Parts of the exercise:
[1] Decide whether each statement agrees with the comment thread on the edit editor, answering yes or no and quoting the deciding words. (a) One commenter opened binary files in edit in 1993. (b) One comment calls it fake because it is not blue. (c) The commenter with the neovim setup is ready to switch to edit.
[2] Write a continuation of the comment thread on the edit editor, starting after its final comment.

Excerpt provided:
[Begin]
I remember you could use it in a batch file to script some kinds of editing by piping the keypresses in from stdin. Sort of a replacement for a subset of sed or awk.
I haven't tried but this should be possible with vi too. Whether that is deeply cursed is another question.
Fun. I must admit I don't really know who this is for, but it seems fun.
Another Microsoft nerd-washing project.
Back in 1993, I would open up binary files in edit and enjoy seeing hearts.
Do Edlin next.
Reminds me of my days on a support line.
"Type edit autoexec.bat....." etc
fake. it's not blue.
Maybe this makes up for them destroying Notepad for some people.
I love edit.
It was my favorite editor back in the old days.
It worked, did the basics really well and got the job done. Glad to see it’s back.
It will take more than nostalgia and rust to tear me away from my neovim setup that has been built up/improved on over the years. Lsp, dap, autocompletion, aliases and bindings for each programming languages. Lazily loaded of course so it’s still snappy.
Manage configuration, and external dependencies such as lsps with nix.
[End]
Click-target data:
[Begin]
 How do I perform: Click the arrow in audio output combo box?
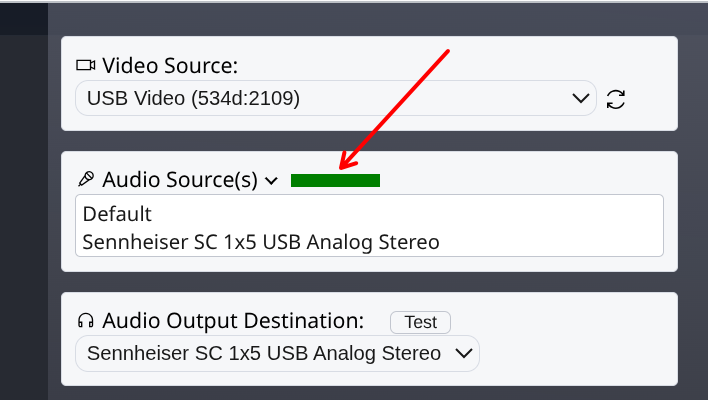click(x=463, y=353)
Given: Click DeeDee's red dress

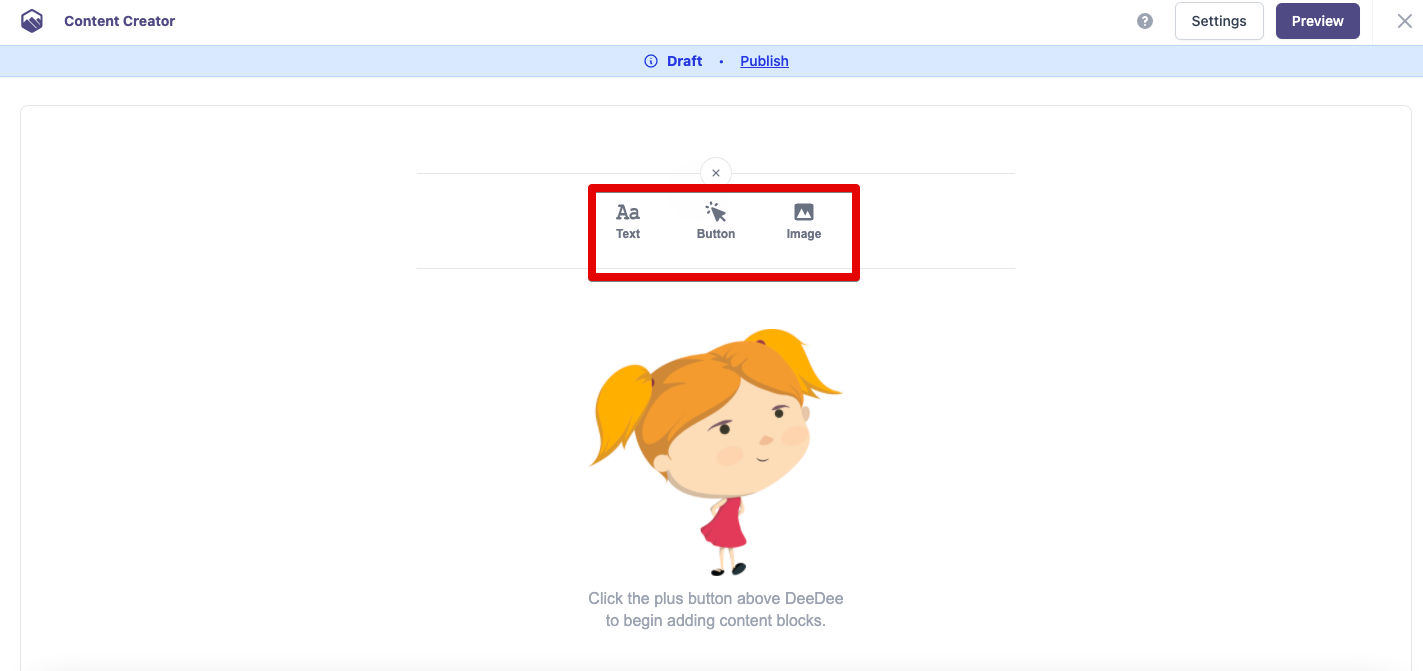Looking at the screenshot, I should (x=724, y=524).
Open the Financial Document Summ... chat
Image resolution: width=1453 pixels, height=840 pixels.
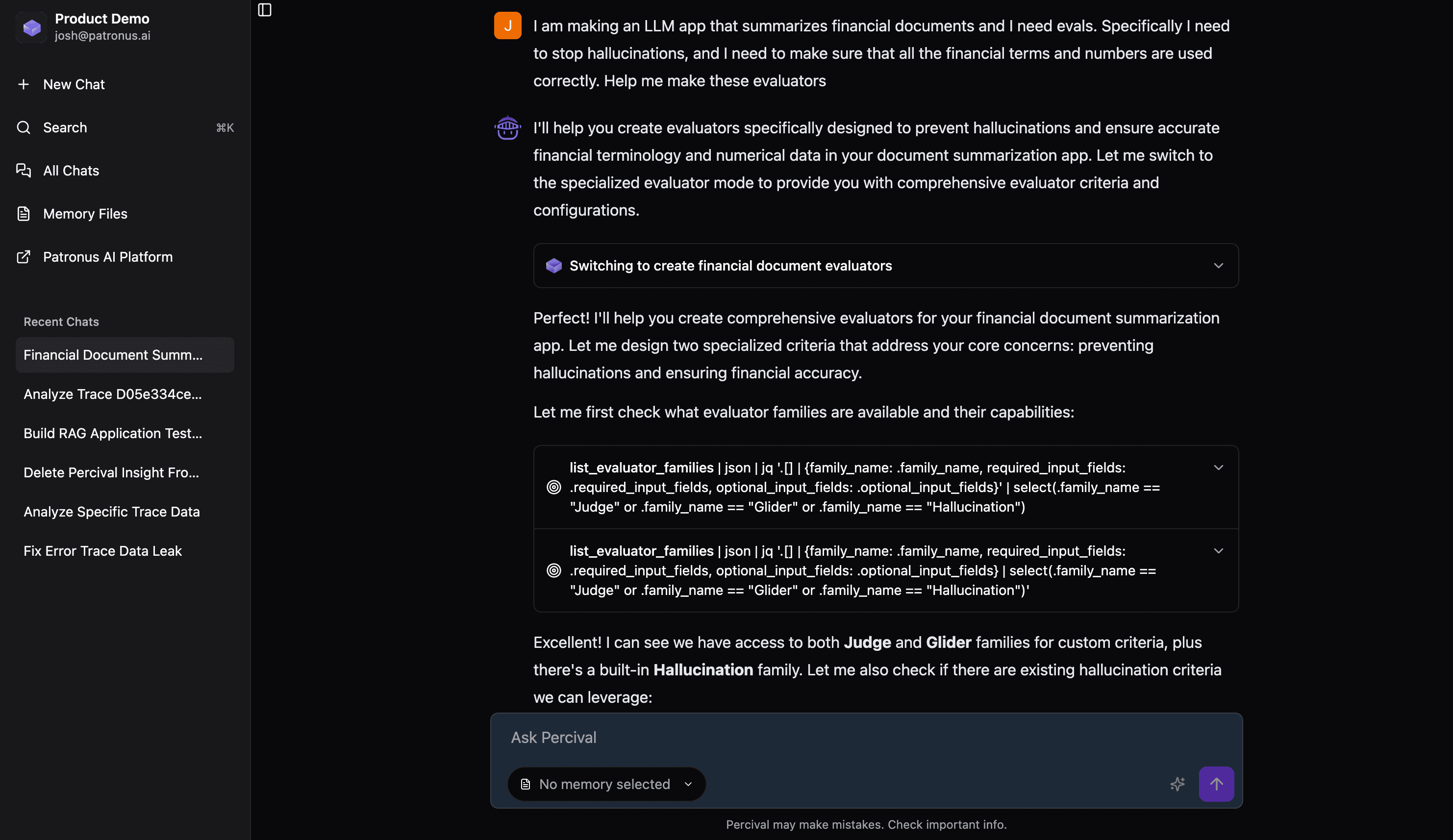pyautogui.click(x=113, y=355)
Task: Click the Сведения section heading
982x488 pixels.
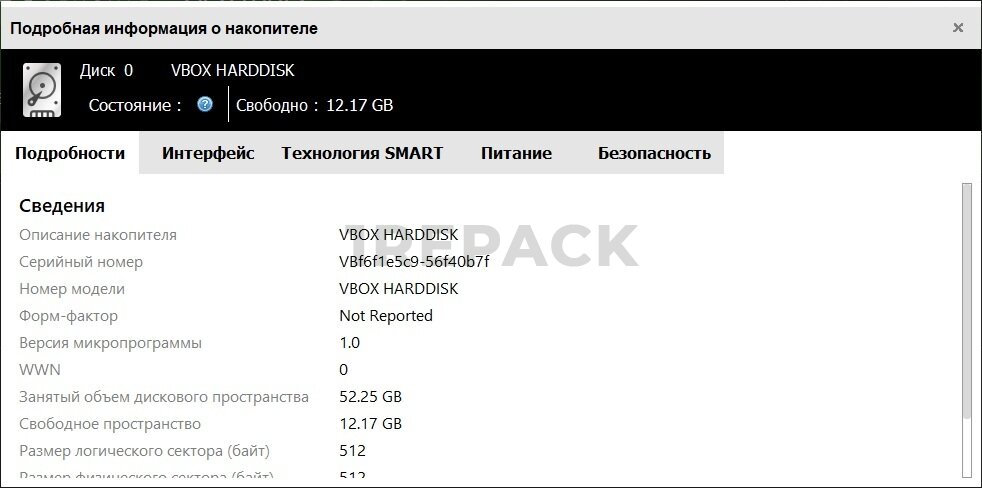Action: (62, 205)
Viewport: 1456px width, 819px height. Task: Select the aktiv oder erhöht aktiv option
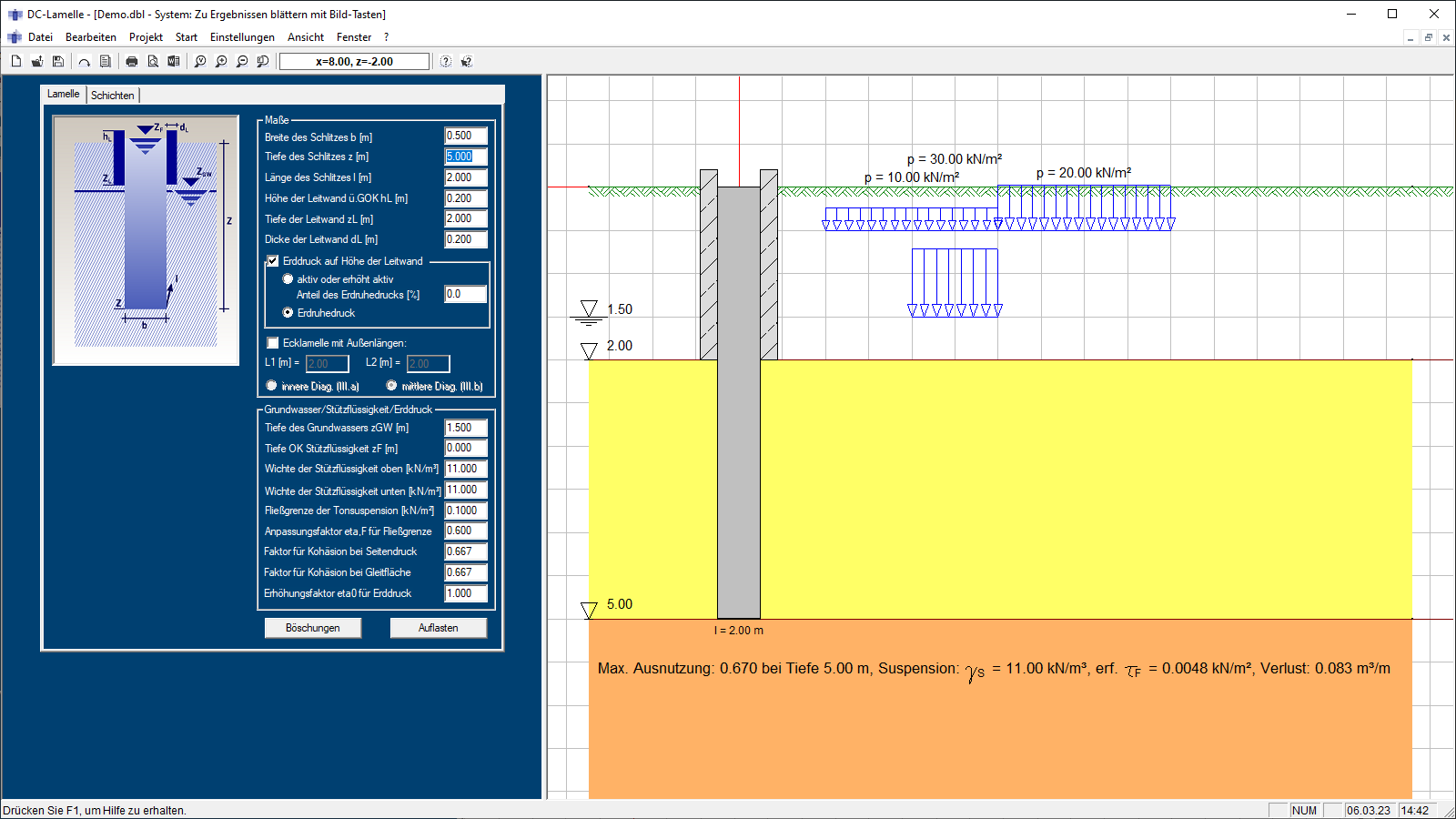tap(288, 279)
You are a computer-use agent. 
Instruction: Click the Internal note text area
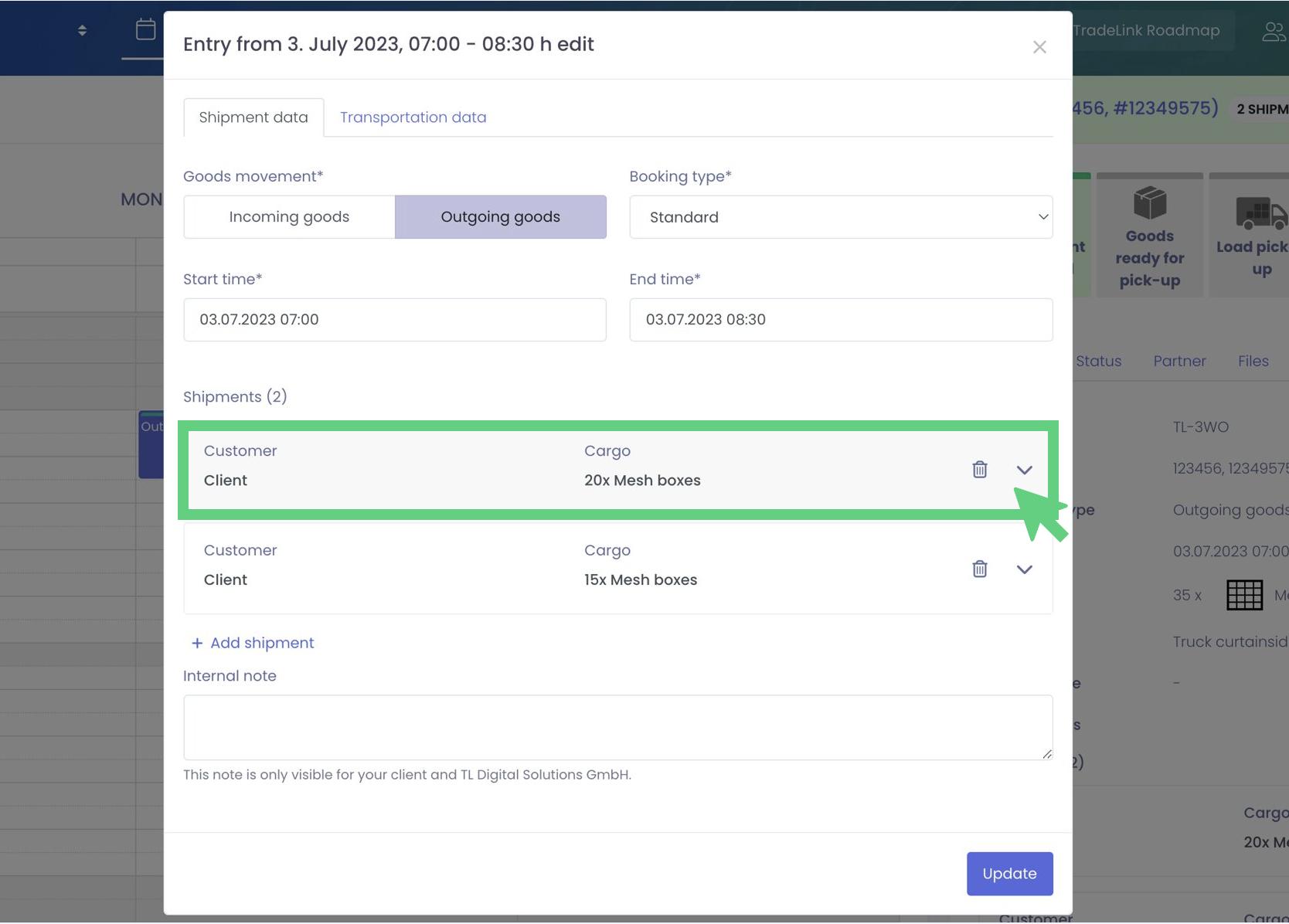click(617, 727)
[End]
Responses:
[1]
(a) Yes: "Back in 1993, I would open up binary files in edit and enjoy seeing hearts."
(b) Yes: "fake. it's not blue."
(c) No: "It will take more than nostalgia and rust to tear me away from my neovim setup that has been built up/improved on over the years."

[2]
Then have separate nix shells for each project to load tooling and other dependencies in an isolated/repeatable session. Add in direnv to make it more seamless development experience.
I don't understand why they want to go with DLLs for scripting instead of WASM + wamr which is really small. Maybe I'm just really inexperienced in this space.
Microsoft loves to own general terminology like "edit" for their products. I have no idea how this flys.
SqlServer like it's the one that found sql or it's the only product that serves sql.
Did anyone ask for yet another a Microsoft editor on your Linux machine?
Runs on Windows too! It has "Redo", not to be confused with "Undo Undo". Unfixed-width Tabs are a huge leap forward. LF, sans CR, will cut your file sizes in half.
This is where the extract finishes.